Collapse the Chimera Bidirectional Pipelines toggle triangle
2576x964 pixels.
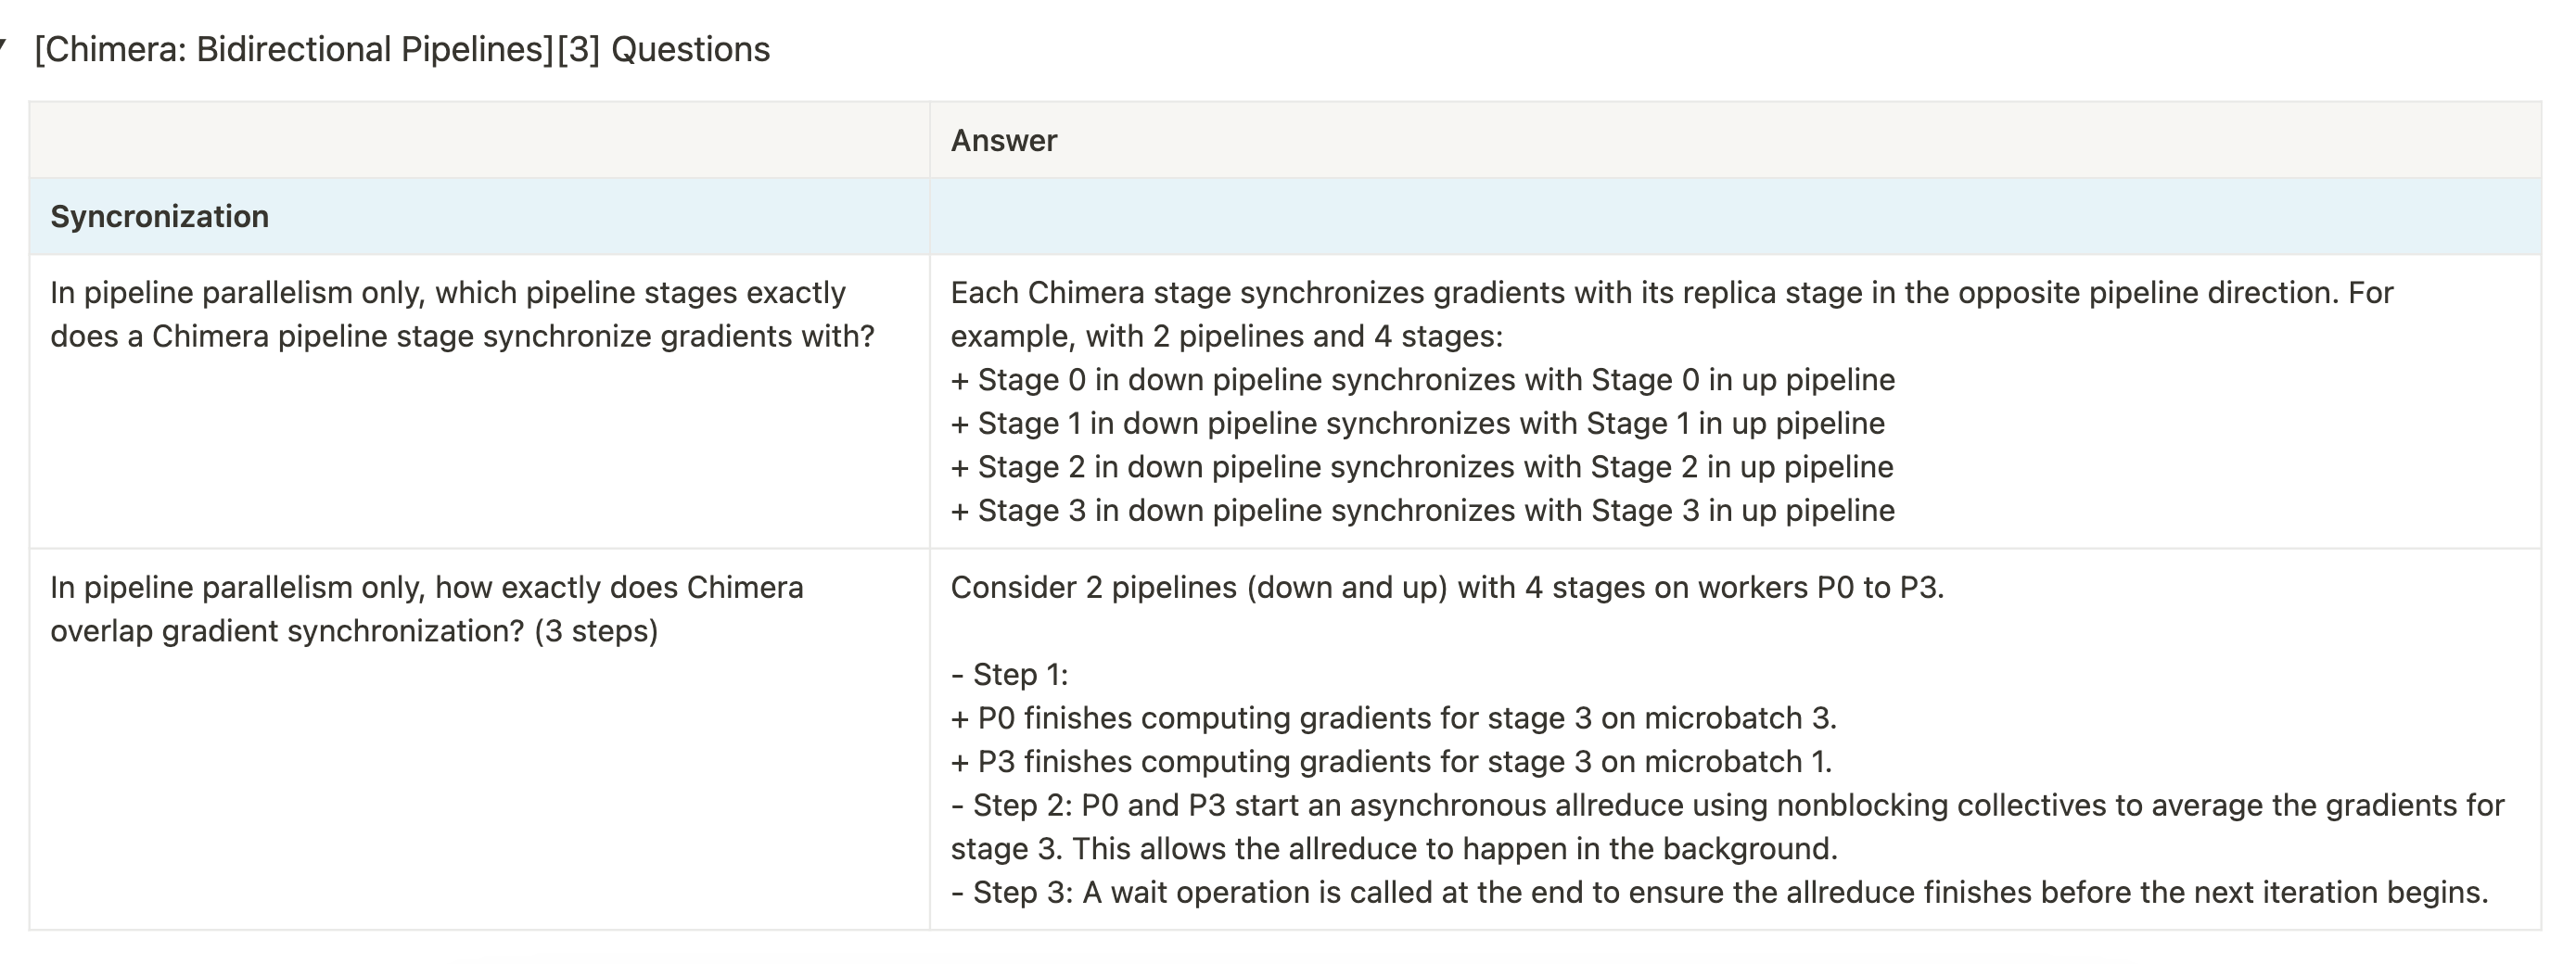coord(4,45)
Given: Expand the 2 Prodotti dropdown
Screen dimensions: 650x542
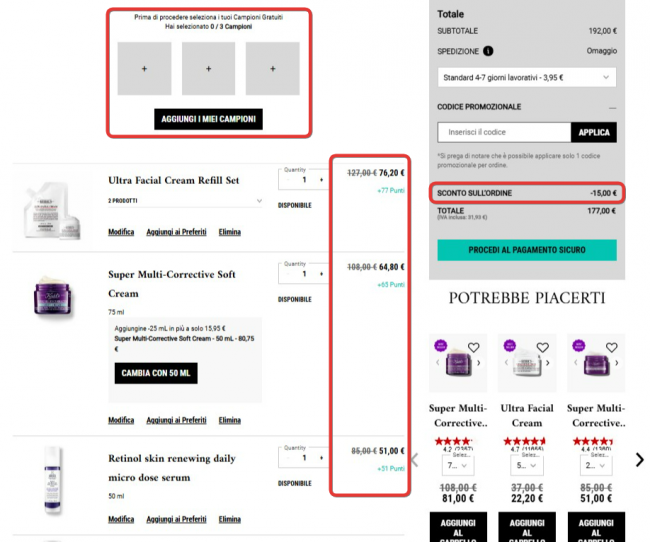Looking at the screenshot, I should 185,201.
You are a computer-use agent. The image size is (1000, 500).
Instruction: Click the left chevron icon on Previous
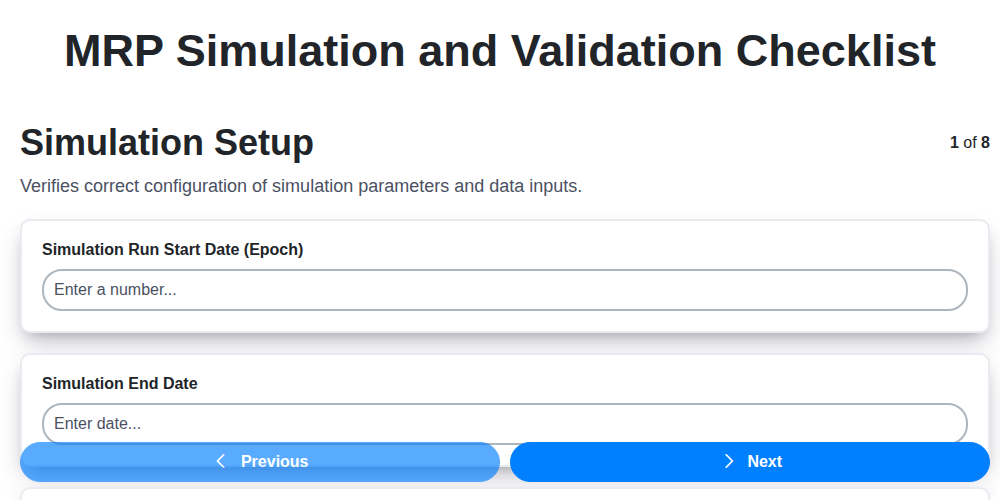pyautogui.click(x=221, y=461)
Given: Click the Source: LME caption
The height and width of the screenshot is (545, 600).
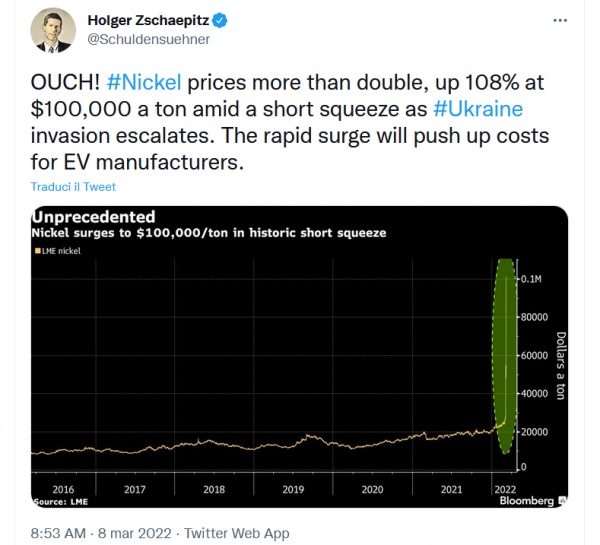Looking at the screenshot, I should 60,502.
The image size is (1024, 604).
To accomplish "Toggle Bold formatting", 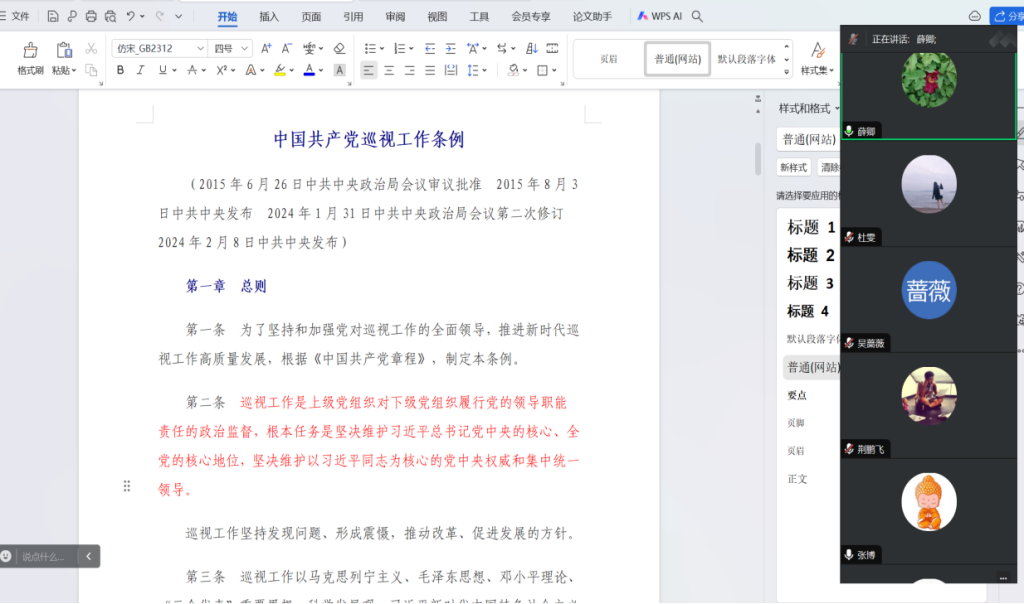I will 120,70.
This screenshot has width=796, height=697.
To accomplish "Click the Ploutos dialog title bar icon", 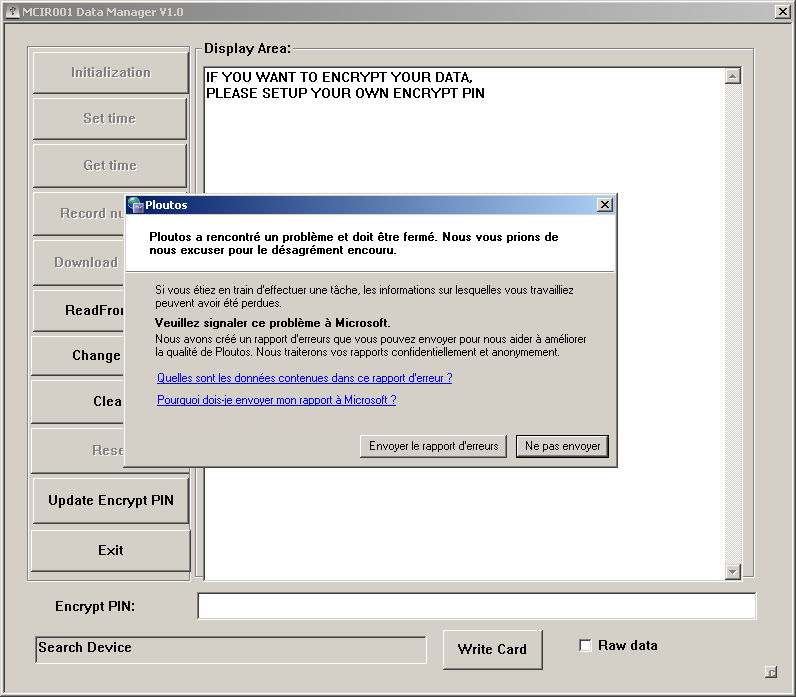I will point(135,204).
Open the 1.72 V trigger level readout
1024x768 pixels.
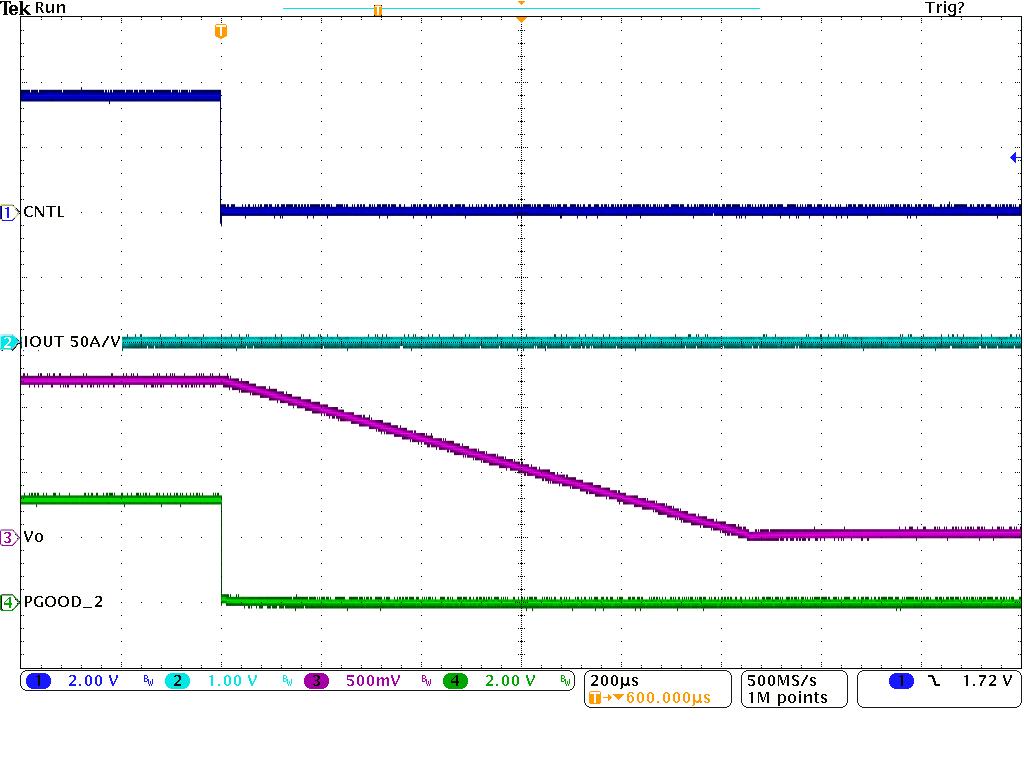(x=987, y=680)
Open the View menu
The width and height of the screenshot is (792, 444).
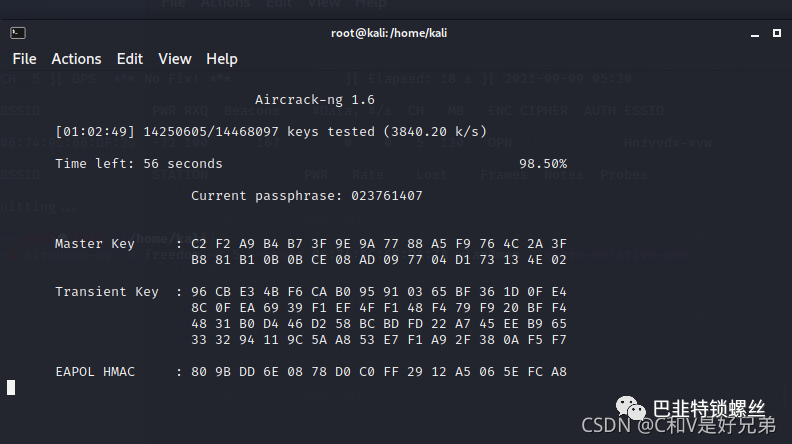click(175, 59)
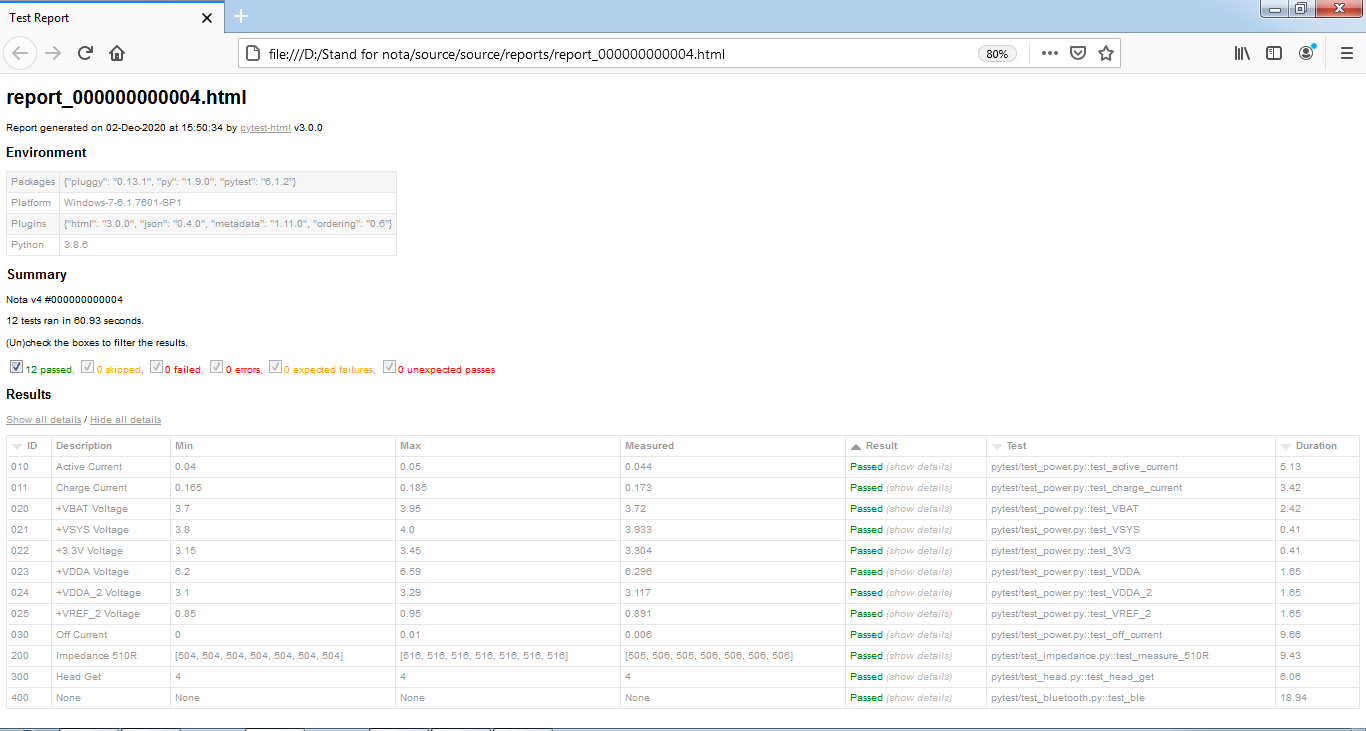
Task: Toggle the '0 skipped' filter checkbox
Action: pyautogui.click(x=87, y=368)
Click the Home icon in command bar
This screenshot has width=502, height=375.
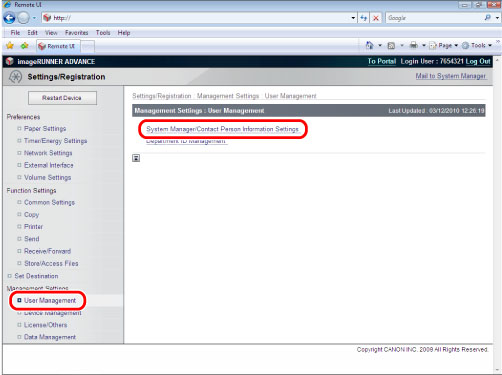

> **TASK OBJECTIVE**: Transcribe everything in the listing from the line containing "Open the 1.72 V trigger level readout" down to the end of the listing, and leave the pictures out of your answer.

> **ANSWER TO THIS TASK**:
Open the 1.72 V trigger level readout
1024x768 pixels.
(x=987, y=680)
Open the View menu
The width and height of the screenshot is (792, 444).
click(175, 59)
Task: Toggle the '0 skipped' filter checkbox
Action: pyautogui.click(x=87, y=368)
Click the Home icon in command bar
This screenshot has width=502, height=375.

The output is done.